While the housing slowdown and the associated budget deficit has created a major challenge, to focus exclusively on housing-related problems provides a distorted picture of the under lying health of the Irish economy. The economy has been a phenomenon since the late 1980s. From a relatively poor country on Europe’s periphery, Ireland has risen to become one of the richest economies in the world in 20 years. Even after an anticipated 8 per cent fall this year, its GDP per capita, in terms of purchasing power, will remain significantly higher than that of the UK or Germany. And, while unemployment has risen, there are still 80 per cent more jobs in Ireland today than 15 years ago. Much of its infrastructure has been transformed during this period.
Since 2007, Ireland’s current account position has been rising and, at the current trajectory, it should return to surplus by the year end. To the extent that Irish public sector borrowing has been rising, this is being more than offset by a rise in private sector saving.
The cause of these favourable statistics is export-led growth, led by inward investment in industries such as information technology, pharmaceuticals and private sector services. The fact that Ireland’s economic success has been driven by exports in these areas has resulted in a far stronger basic Irish economy than the one that existed in the 1980s. Because of the nature of these exports the drop in exports anticipated for this year, as a result of recession, is estimated to be only 5.9 per cent. The corresponding Organisation for Economic Co-operation and Development figure for Germany is 16.5 per cent, France 11.4 per cent and Great Britain 9.8 per cent. Some others are considerably worse, such as Japan, forecast at 26.4 per cent.

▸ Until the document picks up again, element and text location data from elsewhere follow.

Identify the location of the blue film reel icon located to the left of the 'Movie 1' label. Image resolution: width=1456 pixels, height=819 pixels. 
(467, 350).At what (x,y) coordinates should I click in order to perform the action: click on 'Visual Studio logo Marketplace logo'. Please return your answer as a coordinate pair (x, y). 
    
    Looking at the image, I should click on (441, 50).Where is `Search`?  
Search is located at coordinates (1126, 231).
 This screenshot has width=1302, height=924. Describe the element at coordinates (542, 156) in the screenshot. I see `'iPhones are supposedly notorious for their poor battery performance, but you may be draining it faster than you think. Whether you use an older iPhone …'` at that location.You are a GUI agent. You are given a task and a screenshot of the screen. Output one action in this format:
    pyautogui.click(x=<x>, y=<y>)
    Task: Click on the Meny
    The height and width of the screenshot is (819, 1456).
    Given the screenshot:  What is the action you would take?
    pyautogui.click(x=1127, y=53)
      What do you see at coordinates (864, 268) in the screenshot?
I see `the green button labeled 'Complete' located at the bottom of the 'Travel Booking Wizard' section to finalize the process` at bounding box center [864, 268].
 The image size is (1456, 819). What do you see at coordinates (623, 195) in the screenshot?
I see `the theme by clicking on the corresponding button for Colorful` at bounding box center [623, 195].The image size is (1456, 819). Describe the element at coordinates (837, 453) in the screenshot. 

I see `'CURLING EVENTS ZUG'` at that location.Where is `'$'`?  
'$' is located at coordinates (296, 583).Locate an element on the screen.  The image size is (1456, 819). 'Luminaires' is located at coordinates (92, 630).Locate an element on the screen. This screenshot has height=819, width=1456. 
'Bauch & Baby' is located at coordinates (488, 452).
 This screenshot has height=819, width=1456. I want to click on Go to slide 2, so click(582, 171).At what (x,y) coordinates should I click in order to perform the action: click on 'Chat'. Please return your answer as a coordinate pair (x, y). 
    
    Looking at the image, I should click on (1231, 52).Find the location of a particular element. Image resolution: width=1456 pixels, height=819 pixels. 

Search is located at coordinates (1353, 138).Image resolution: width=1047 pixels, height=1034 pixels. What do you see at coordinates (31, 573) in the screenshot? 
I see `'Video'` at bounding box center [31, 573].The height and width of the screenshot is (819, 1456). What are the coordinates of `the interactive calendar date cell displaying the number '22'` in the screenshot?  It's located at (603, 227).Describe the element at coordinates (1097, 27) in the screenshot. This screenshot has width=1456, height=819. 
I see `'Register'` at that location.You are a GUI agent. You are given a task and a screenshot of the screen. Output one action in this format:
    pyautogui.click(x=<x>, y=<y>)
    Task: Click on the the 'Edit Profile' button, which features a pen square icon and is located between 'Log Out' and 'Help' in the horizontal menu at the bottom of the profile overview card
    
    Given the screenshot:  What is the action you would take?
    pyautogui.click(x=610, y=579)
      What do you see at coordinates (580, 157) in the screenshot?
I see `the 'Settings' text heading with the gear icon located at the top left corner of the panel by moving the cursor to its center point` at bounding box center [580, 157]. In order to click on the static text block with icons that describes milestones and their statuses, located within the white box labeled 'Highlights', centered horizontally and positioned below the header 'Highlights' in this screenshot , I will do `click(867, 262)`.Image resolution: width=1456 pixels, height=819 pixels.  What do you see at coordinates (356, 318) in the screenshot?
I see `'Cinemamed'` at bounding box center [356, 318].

Another issue on which there has been much comment is the alleged disadvantage to Ireland of being in the eurozone. In reality, Ireland may have been saved by its membership from the possibility of a run on its currency – however unwarranted such a run would have been. The UK, meanwhile, has seen its currency fall by 30 per cent against the euro and this is likely to bring short-run benefits. This option is not, of course, available to Ireland; flexibility has had to come instead from an adjustment in real wages. But – and this is the most important positive for Ireland’s long-term prospects – there is clear evidence that it is dealing with the competitiveness issue in a sustainable manner and one I believe to be unprecedented in the OECD area.
The latest data suggest there has already been an 8 per cent drop in private sector wages and salaries and, via the “pension levy”, there has also been in effect a 7-8 per cent fall in public sector pay. It is hard to imagine wages in other economies displaying such flexibility. If these figures are maintained or even supplemented, the Irish economy should emerge from the recession in a highly competitive position. Meanwhile, the minister of finance has given an undertaking to maintain Ireland’s low corporation tax rate of 12.5 per cent.
It has to be recognised that Ireland has a very open economy.
Ireland’s problems are acute in nature rather than chronic. Once Ireland overcomes this short-term panic – and I believe that last week’s budget, whatever its alleged deficiencies, was a vital step in this process – the basic strengths of the Irish economy remain formidable. If the Irish people continue to react constructively to the harsh measures necessary, Ireland will be in a very strong position to benefit from the eventual global recovery and its healthy demographic profile will greatly help in this.”
Piggy and his cronies need to wise up. Yes, we all know that the recession is global; but it will be small nations like Ireland who will see the first green shoots of recovery rather than Britain’s benighted wasteland.